La Pierre Qui Apporte Le Vent, de Talia Bosnak

Certains objets vivent avec nous, ils voient les larmes des yeux, ils entendent les rires…

J’avais 8 ans. Les étés nous avions d’habitude d’aller à Kinali (c’est une île près d’Istanbul, l’un des îles de prince d’Istanbul). Kinali me semblait  magique , la mer bleue, le vent qui apportait l’odeur de mer, les enfants qui jouaient dans les rues…J’aimais les gens qui vivaient à Kinali, ils étaient modestes et courageux, ils avaient une joie de vivre. J’avais des amis, on jouait ensemble dans notre rue du matin jusqu’au soir.

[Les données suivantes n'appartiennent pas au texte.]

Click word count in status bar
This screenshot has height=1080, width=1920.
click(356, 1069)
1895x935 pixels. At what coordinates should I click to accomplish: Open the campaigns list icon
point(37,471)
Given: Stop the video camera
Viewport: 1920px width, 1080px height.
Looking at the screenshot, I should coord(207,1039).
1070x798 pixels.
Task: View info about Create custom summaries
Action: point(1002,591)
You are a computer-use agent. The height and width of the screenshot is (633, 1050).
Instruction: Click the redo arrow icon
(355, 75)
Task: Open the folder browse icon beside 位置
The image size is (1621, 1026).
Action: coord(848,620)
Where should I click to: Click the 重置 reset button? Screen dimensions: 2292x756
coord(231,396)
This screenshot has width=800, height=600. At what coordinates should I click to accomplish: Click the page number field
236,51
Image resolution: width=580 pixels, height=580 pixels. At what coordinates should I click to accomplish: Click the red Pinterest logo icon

Un jour avec mes amis je suis allée au bord de la mer.On se promenait ensemble et soudain, j’ai trouvé une pierre. Elle était petite, magnifique, elle était rouge foncé avec des lignes noires, elle brillait dans la lumière de l’après midi de Kinali. La pierre est venue avec moi. Je l’ai déposée dans la boite dans laquelle je gardais les choses importantes pour moi. Deux jours après, j’ai appris que mon père avait retrouvé mon vélo, qui avait disparu une nuit. J’ai commencé à penser que la pierre me portait chance. L’été a fini, l’automne est venu, l’école a commencé.J’ai mis la pierre dans ma trousse. Maintenant je comprends pourquoi la pierre est restée à mes côtés pendant des années. Kinali était un lieu très important pour moi. Kinali c’était mon enfance, Kinali c’était le début de tous les bonheurs, Kinali c’était la liberté, Kinali c’était l’amitié… Et cette pierre que j’ai trouvée au bord de la mer, me faisait sentir le l’odeur de la mer de Kinali, le soleil de l’après-midi, les rires quand je jouais avec mes amis.

Comme tous les enfants, comme tous les êtres humains, j’ai vécu des choses difficiles, j’ai eu peur, j’ai été désespérée, j’ai dit “voici, on est arrivé à la fin”. Mais dans ces situations,  penser un lieu, penser Kinali me rendait brusquement heureuse, comme le soleil sort des nuages  :  je voyais le bleu de la mer, je voyais les pères qui apprenaient à faire du  vélo aux enfants, je sentais l’air frais, je sentais toutes  les sérénités de la vie dans chaque seconde. Prendre la pierre dans mes mains, c’était prendre un bateau pour aller à Kinali.

Mais les enfants possèdent un peu dans leurs cœurs le goût du méfait. Ils veulent  faire mal à leurs amis, ils disent des mots destructeurs… En classe, les jours d’examens, j’avais habitude de mettre la pierre sur la table, pour me relaxer, pour me porter chance. Un jour, après un examen, Je l’ai mise dans ma trousse, je suis allée au jardin : au retour je n’ai pas pu retrouver ma pierre magique. J’ai entendu les rires de mes amis. Ils l’avaient prise, ils l’ont volée.  Et par la suite, je n’ai jamais pu la retrouver. Ils ont pensé que j’avais perdu une simple pierre, mais j’ai perdu tous les bonheurs, j’ai perdu Kinali, J’ai perdu le vent qui m’apporte l’odeur de la mer.